125 g miękkiego masła
3 łyżki zwykłego cukru
1 jajko
1,5 szklanki mąki pszennej + mąka do podsypania
szczypta soli
dowolne owoce
1 łyżka mąki ziemniaczanej
masło zmiksować w misce z cukrem, jajko rozbić w miseczce i stopniowo dodać do maślanej masy, za każdym razem miksując na najwyższych obrotach, na koniec wsypać szczyptę soli i przesiać mąkę. Rękoma połączyć składniki w jednolite ciasto, jeśli potrzeba dodać 1-2 łyżki mąki, kilka razy zagnieść, włożyć do worka foliowego, lekko rozpłaszczyć i chłodzić w lodówce przez godzinę.
Owoce przełożyć do miski, wsypać mąkę i cukier jeżeli chcemy lub jeśli mamy kwaśniejsze owoce; delikatnie wymieszać.
Ciasto wyjąć z lodówki na podsypany mąką blat, oprószyć je mąką, rozwałkować na cienki placek. Wykroić okręgi. Przełożyć na blachę wyłożoną papierem do pieczenia. Na środek ciasta położyć kupkę owoców; poskładać jego brzegi do środka bez zbytniej staranności zawijając zwracać uwagę na brak dziur w zagięciach, by sok z owoców nie wypłynął tak bardzo na zewnątrz. Można też
rozbić jajko i posmarować nim samo ciasto, posypać 2 łyżkami cukru.

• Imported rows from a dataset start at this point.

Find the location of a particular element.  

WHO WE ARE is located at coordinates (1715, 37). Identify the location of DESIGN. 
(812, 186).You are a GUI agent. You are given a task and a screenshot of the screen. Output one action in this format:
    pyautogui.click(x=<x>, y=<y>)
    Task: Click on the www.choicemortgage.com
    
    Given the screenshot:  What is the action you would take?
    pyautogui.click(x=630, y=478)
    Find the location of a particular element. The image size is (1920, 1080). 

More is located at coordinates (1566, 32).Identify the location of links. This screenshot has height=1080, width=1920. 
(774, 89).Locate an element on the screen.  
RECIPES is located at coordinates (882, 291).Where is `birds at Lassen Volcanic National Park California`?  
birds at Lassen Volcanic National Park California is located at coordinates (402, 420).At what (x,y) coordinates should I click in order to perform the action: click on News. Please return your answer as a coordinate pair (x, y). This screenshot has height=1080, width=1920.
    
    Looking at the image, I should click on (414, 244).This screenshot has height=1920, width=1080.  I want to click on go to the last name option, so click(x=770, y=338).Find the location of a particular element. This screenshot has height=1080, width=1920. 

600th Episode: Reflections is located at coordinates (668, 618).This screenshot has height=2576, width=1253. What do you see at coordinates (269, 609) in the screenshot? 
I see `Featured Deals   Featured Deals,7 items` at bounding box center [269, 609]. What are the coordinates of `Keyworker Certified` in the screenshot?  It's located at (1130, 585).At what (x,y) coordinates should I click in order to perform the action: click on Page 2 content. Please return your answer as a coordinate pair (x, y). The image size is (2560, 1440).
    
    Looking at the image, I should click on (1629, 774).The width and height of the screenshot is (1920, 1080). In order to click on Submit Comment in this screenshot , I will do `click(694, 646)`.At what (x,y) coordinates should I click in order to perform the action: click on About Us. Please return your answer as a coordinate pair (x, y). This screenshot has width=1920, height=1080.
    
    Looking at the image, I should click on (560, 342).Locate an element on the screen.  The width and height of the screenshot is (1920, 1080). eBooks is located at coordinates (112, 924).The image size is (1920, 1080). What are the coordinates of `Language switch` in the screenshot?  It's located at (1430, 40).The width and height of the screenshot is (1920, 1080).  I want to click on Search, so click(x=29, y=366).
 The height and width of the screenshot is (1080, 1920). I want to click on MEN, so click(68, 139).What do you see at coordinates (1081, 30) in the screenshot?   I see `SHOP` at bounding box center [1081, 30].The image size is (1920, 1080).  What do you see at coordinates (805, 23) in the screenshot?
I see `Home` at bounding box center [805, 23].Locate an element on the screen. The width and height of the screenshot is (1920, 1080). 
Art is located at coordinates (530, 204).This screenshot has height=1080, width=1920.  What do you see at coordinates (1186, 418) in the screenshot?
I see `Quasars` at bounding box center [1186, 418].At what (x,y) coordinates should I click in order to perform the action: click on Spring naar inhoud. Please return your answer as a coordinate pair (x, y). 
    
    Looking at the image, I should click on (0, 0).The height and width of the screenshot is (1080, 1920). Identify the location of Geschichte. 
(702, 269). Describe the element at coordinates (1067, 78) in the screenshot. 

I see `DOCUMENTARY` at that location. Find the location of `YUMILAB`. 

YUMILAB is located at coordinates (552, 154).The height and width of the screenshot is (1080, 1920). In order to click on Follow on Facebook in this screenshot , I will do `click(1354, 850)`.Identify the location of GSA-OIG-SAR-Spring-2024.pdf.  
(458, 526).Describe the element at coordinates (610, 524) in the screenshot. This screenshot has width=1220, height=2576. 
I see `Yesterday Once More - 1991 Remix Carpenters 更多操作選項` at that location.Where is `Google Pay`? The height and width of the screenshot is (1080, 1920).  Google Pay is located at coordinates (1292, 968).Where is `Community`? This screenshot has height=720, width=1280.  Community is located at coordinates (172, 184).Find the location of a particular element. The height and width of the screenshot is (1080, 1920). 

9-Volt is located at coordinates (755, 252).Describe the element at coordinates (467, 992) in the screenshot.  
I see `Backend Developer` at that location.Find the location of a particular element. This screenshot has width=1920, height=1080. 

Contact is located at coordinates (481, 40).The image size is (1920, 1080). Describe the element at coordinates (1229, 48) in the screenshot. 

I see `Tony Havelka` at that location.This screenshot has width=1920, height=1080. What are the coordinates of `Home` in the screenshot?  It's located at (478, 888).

Wstawić do piekarnika nagrzanego do 190 -195 stopni. Piec około 35 minut.
Cudne ! :)
Mimo że przez popsuty mikser poszłam mocno na skróty, ciasteczka wyszły bardzo smaczne. Gdybym utarła jak w przepisie masło z cukrem, wyszłyby jeszcze lepsze i krucho-piaskowe :)
cieszę się ze smakują. A ja właśnie przed chwilką zjadłam ostatnie ;)
U mnie też właśnie zniknęło ostatnie ciasteczko ;)
Dziś powtórka z rozrywki, tym razem już jak trzeba z miękkim masłem utartym na puch z cukrem. Pyszota :)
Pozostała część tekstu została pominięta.